═══ RECORD LIST
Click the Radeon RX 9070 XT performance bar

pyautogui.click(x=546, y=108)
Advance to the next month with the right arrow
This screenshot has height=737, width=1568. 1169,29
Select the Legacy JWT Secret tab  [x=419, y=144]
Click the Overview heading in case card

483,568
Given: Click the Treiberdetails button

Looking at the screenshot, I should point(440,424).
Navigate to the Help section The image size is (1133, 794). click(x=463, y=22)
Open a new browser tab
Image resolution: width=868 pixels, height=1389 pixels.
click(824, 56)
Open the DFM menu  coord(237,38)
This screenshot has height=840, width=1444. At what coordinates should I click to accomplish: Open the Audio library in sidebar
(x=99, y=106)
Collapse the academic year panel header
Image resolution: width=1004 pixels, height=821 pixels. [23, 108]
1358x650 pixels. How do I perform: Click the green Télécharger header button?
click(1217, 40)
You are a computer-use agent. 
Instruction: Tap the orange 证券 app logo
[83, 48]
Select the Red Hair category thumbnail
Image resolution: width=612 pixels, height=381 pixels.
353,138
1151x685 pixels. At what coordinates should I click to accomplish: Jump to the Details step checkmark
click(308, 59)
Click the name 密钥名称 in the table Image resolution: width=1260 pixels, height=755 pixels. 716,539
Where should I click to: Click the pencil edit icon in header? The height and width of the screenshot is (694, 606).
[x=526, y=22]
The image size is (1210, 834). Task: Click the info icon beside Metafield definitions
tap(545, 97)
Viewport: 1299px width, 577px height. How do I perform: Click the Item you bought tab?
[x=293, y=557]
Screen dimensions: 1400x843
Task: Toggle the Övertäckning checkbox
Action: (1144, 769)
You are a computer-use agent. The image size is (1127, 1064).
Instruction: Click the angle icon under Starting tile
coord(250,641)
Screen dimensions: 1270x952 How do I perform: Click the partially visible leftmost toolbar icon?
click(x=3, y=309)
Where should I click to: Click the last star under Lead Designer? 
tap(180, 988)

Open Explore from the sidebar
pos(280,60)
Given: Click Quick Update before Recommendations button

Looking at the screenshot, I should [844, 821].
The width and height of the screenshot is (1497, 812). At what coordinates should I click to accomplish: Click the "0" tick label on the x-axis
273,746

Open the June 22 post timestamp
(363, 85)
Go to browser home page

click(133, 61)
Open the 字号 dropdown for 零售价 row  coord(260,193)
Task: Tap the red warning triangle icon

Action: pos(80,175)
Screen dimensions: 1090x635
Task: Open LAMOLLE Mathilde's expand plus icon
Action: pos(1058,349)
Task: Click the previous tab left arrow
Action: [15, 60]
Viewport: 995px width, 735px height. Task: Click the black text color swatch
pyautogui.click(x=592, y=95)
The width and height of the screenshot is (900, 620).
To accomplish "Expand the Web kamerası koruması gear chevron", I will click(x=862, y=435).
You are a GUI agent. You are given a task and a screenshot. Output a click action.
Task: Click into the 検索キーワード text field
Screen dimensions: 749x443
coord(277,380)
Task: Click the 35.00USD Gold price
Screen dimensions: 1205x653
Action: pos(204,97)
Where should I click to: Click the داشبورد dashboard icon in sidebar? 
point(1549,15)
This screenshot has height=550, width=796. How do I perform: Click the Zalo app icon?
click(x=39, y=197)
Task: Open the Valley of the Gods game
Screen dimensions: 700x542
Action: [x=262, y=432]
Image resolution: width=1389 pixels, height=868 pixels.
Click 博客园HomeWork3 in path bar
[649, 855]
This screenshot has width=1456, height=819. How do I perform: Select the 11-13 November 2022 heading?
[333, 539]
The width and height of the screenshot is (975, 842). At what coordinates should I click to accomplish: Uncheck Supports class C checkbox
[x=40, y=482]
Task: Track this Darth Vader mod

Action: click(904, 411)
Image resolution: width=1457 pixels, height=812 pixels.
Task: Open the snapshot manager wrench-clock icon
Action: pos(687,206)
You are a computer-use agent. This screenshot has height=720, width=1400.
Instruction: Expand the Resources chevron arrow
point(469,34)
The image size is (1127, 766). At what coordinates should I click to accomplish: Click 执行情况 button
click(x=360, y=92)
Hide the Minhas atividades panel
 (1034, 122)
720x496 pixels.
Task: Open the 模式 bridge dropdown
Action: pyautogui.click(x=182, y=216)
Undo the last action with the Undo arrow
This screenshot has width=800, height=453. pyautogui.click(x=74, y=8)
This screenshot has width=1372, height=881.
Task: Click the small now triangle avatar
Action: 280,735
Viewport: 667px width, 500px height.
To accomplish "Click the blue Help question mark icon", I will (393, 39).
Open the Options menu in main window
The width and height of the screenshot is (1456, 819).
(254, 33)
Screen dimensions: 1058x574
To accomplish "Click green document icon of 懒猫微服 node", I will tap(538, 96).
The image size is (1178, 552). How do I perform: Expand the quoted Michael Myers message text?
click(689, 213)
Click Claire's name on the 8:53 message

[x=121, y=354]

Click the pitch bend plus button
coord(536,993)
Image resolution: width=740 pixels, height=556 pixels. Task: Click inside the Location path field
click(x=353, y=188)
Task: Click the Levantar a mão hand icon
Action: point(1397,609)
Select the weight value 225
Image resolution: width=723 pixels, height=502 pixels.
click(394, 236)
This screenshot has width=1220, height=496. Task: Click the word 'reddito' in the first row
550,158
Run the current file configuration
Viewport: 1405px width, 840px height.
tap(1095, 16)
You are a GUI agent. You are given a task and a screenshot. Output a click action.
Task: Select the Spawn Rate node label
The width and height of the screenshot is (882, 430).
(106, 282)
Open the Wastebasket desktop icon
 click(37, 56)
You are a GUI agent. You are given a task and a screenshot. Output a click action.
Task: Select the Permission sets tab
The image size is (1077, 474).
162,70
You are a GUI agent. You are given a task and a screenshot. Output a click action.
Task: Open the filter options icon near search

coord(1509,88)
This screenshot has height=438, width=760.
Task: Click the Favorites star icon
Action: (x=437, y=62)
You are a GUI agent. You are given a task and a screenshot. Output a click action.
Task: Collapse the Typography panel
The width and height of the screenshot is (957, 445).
══════
### WHAT IS REQUIRED
Please print the listing above again line for line, without changing anything.

### THE SOLUTION
Click the Radeon RX 9070 XT performance bar

pyautogui.click(x=546, y=108)
Advance to the next month with the right arrow
This screenshot has height=737, width=1568. 1169,29
Select the Legacy JWT Secret tab  [x=419, y=144]
Click the Overview heading in case card

483,568
Given: Click the Treiberdetails button

Looking at the screenshot, I should point(440,424).
Navigate to the Help section The image size is (1133, 794). click(x=463, y=22)
Open a new browser tab
Image resolution: width=868 pixels, height=1389 pixels.
click(824, 56)
Open the DFM menu  coord(237,38)
This screenshot has height=840, width=1444. At what coordinates should I click to accomplish: Open the Audio library in sidebar
(x=99, y=106)
Collapse the academic year panel header
Image resolution: width=1004 pixels, height=821 pixels. [23, 108]
1358x650 pixels. How do I perform: Click the green Télécharger header button?
click(1217, 40)
You are a computer-use agent. 
Instruction: Tap the orange 证券 app logo
[83, 48]
Select the Red Hair category thumbnail
Image resolution: width=612 pixels, height=381 pixels.
353,138
1151x685 pixels. At what coordinates should I click to accomplish: Jump to the Details step checkmark
click(308, 59)
Click the name 密钥名称 in the table Image resolution: width=1260 pixels, height=755 pixels. 716,539
Where should I click to: Click the pencil edit icon in header? The height and width of the screenshot is (694, 606).
[x=526, y=22]
The image size is (1210, 834). Task: Click the info icon beside Metafield definitions
tap(545, 97)
Viewport: 1299px width, 577px height. How do I perform: Click the Item you bought tab?
[x=293, y=557]
Screen dimensions: 1400x843
Task: Toggle the Övertäckning checkbox
Action: (1144, 769)
You are a computer-use agent. The image size is (1127, 1064).
Instruction: Click the angle icon under Starting tile
coord(250,641)
Screen dimensions: 1270x952 How do I perform: Click the partially visible leftmost toolbar icon?
click(x=3, y=309)
Where should I click to: Click the last star under Lead Designer? 
tap(180, 988)

Open Explore from the sidebar
pos(280,60)
Given: Click Quick Update before Recommendations button

Looking at the screenshot, I should [844, 821].
The width and height of the screenshot is (1497, 812). At what coordinates should I click to accomplish: Click the "0" tick label on the x-axis
273,746

Open the June 22 post timestamp
(363, 85)
Go to browser home page

click(133, 61)
Open the 字号 dropdown for 零售价 row  coord(260,193)
Task: Tap the red warning triangle icon

Action: pos(80,175)
Screen dimensions: 1090x635
Task: Open LAMOLLE Mathilde's expand plus icon
Action: pos(1058,349)
Task: Click the previous tab left arrow
Action: [15, 60]
Viewport: 995px width, 735px height. Task: Click the black text color swatch
pyautogui.click(x=592, y=95)
The width and height of the screenshot is (900, 620).
To accomplish "Expand the Web kamerası koruması gear chevron", I will click(x=862, y=435).
You are a GUI agent. You are given a task and a screenshot. Output a click action.
Task: Click into the 検索キーワード text field
Screen dimensions: 749x443
coord(277,380)
Task: Click the 35.00USD Gold price
Screen dimensions: 1205x653
Action: pos(204,97)
Where should I click to: Click the داشبورد dashboard icon in sidebar? 
point(1549,15)
This screenshot has height=550, width=796. How do I perform: Click the Zalo app icon?
click(x=39, y=197)
Task: Open the Valley of the Gods game
Screen dimensions: 700x542
Action: [x=262, y=432]
Image resolution: width=1389 pixels, height=868 pixels.
Click 博客园HomeWork3 in path bar
[649, 855]
This screenshot has width=1456, height=819. How do I perform: Select the 11-13 November 2022 heading?
[333, 539]
The width and height of the screenshot is (975, 842). At what coordinates should I click to accomplish: Uncheck Supports class C checkbox
[x=40, y=482]
Task: Track this Darth Vader mod

Action: click(904, 411)
Image resolution: width=1457 pixels, height=812 pixels.
Task: Open the snapshot manager wrench-clock icon
Action: pos(687,206)
You are a computer-use agent. This screenshot has height=720, width=1400.
Instruction: Expand the Resources chevron arrow
point(469,34)
The image size is (1127, 766). At what coordinates should I click to accomplish: Click 执行情况 button
click(x=360, y=92)
Hide the Minhas atividades panel
 (1034, 122)
720x496 pixels.
Task: Open the 模式 bridge dropdown
Action: pyautogui.click(x=182, y=216)
Undo the last action with the Undo arrow
This screenshot has width=800, height=453. pyautogui.click(x=74, y=8)
This screenshot has width=1372, height=881.
Task: Click the small now triangle avatar
Action: 280,735
Viewport: 667px width, 500px height.
To accomplish "Click the blue Help question mark icon", I will (393, 39).
Open the Options menu in main window
The width and height of the screenshot is (1456, 819).
(254, 33)
Screen dimensions: 1058x574
To accomplish "Click green document icon of 懒猫微服 node", I will tap(538, 96).
The image size is (1178, 552). How do I perform: Expand the quoted Michael Myers message text?
click(689, 213)
Click Claire's name on the 8:53 message

[x=121, y=354]

Click the pitch bend plus button
coord(536,993)
Image resolution: width=740 pixels, height=556 pixels. Task: Click inside the Location path field
click(x=353, y=188)
Task: Click the Levantar a mão hand icon
Action: point(1397,609)
Select the weight value 225
Image resolution: width=723 pixels, height=502 pixels.
click(394, 236)
This screenshot has width=1220, height=496. Task: Click the word 'reddito' in the first row
550,158
Run the current file configuration
Viewport: 1405px width, 840px height.
tap(1095, 16)
You are a GUI agent. You are given a task and a screenshot. Output a click action.
Task: Select the Spawn Rate node label
The width and height of the screenshot is (882, 430).
(106, 282)
Open the Wastebasket desktop icon
 click(37, 56)
You are a GUI agent. You are given a task and a screenshot. Output a click action.
Task: Select the Permission sets tab
The image size is (1077, 474).
162,70
You are a GUI agent. You are given a task and a screenshot. Output a click action.
Task: Open the filter options icon near search

coord(1509,88)
This screenshot has height=438, width=760.
Task: Click the Favorites star icon
Action: (x=437, y=62)
You are a GUI agent. You are given a task and a screenshot. Output a click action.
Task: Collapse the Typography panel
The width and height of the screenshot is (957, 445).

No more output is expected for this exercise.